Un ejemplo vivo         No puede construirse una vida humana a partir del odio, ni siquiera a partir del odio hacia quienes contra toda justicia nos hayan agredido, engañado o defraudado. En el último libro de Juan Pablo II Memoria e identidad se recoge una conversación en la que el Papa y su secretario Mons. Dziwisz rememoran la figura del asesino profesional Alí Agca, que en la tarde del 13 de mayo de 1981 hirió gravísimamente al Papa en la Plaza de San Pedro. "Fui testigo –recuerda Mons. Dziwisz– de la visita del Santo Padre a Alí Agca en la cárcel. El Papa lo había perdonado públicamente ya en su primera alocución después del atentado. Por parte del preso nunca le oí pronunciar las palabras "Pido perdón". Le interesaba únicamente el secreto de Fátima". Al parecer Alí Agca no tenía interés alguno en el perdón, sólo estaba interesado en descubrir cómo era posible que no le hubiera salido bien el atentado: lo había preparado muy concienzudamente y, para su sorpresa, la víctima había escapado de la muerte, quizá gracias a una fuerza superior a su poder de disparar y de matar. Me parece que hay algo terriblemente inhumano en esa actitud.
El odio de Medea         El filósofo francés André Glucksmann ha recordado recientemente en una entrevista en La Nación de Buenos Aires la tragedia clásica de Medea para denunciar las supuestas razones de los terroristas. Al ser abandonada por su marido Jasón y separada de sus hijos, Medea planea una terrible venganza. "Medea se niega a toda negociación; abre sus heridas en vez de dejarlas cicatrizar. Su dolor se transforma en un dolor absoluto que le permite el furor absoluto. Así llega a matar a sus hijos ante los ojos de Jasón y le explica que si tuviera un tercer hijo en el vientre se abriría las entrañas para matarlo también, dándose de esta forma muerte a sí misma. Medea se transforma en una bomba humana. Al vaciarse de toda humanidad, el odio a sí misma le permite un odio apocalíptico: la voluntad de terminar con el universo. Ese es el mecanismo del odio: el otro no es un blanco por lo que hace, sino por lo que es. Cuando se odia al otro por lo que es, no hay solución: hay que hacerlo desaparecer". Séneca es, sin duda, el gran dramaturgo clásico del odio.

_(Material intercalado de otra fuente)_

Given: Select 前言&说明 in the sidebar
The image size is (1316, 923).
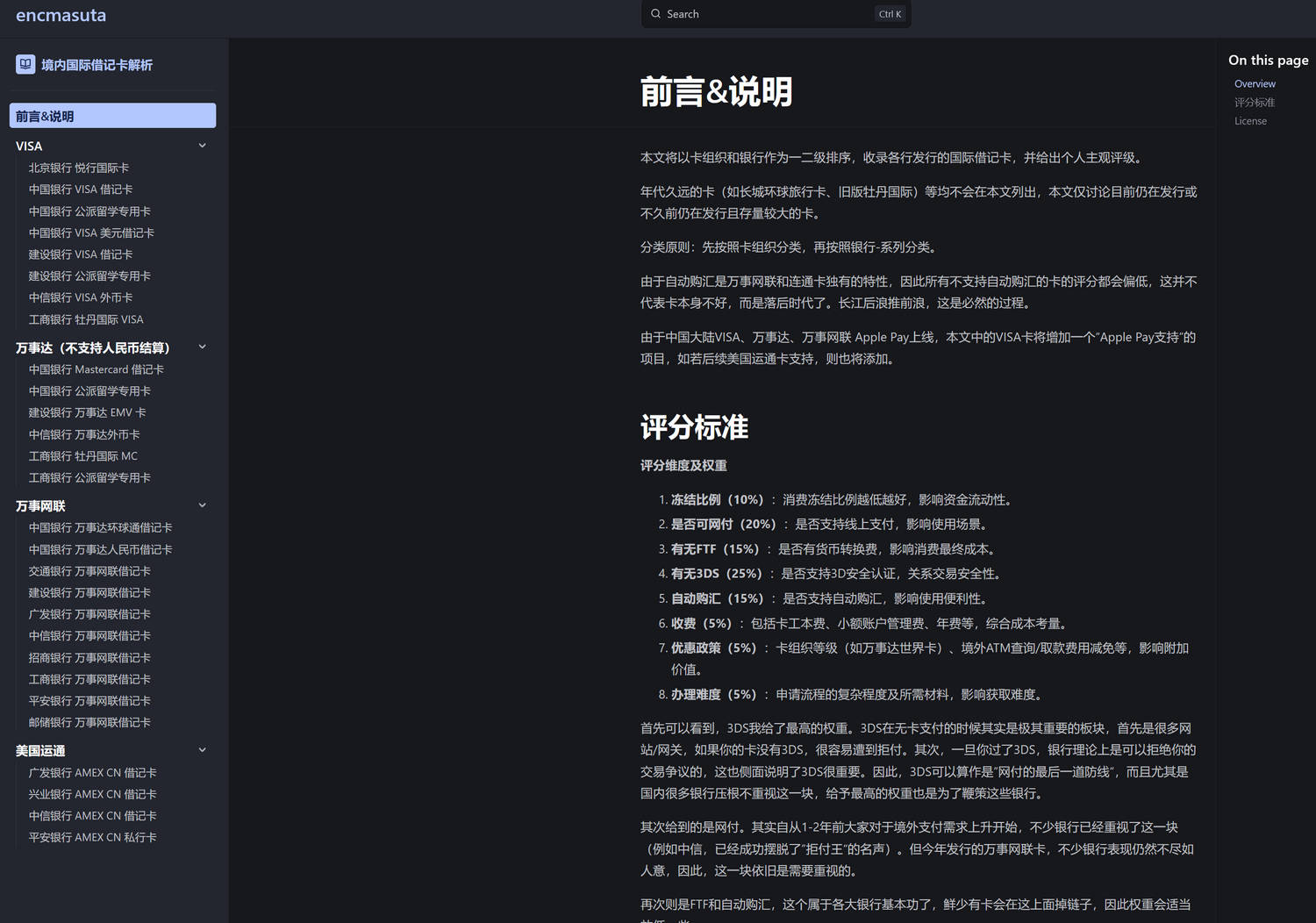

Lo más sublime en el hombre

        Evocar a Medea sirve para recordar que no puede crecer una vida humana a partir de la semilla del odio, pero tampoco puede una sociedad o un grupo social determinado alimentar su cohesión favoreciendo el odio al extraño, al extranjero, al inmigrante o a las demás personas excluidas de la sociedad. Una sociedad realmente democrática sólo puede construirse donde hay perdón, donde se olvidan los agravios y se perdona a los agresores. Perdonar no es sólo acoger con los brazos abiertos, es también tender puentes que permitan al otro acercarse. Se dice a veces que somos bestias cuando matamos, humanos cuando odiamos, pero que en cambio nos acercamos o igualamos a Dios cuando perdonamos. Lo que aquí he querido decir es algo bastante distinto: que no sólo somos bestias cuando matamos, sino también cuando odiamos, y que en cambio somos realmente humanos al perdonar porque lo realmente inteligente –tal como decía Irene Villa– es perdonar.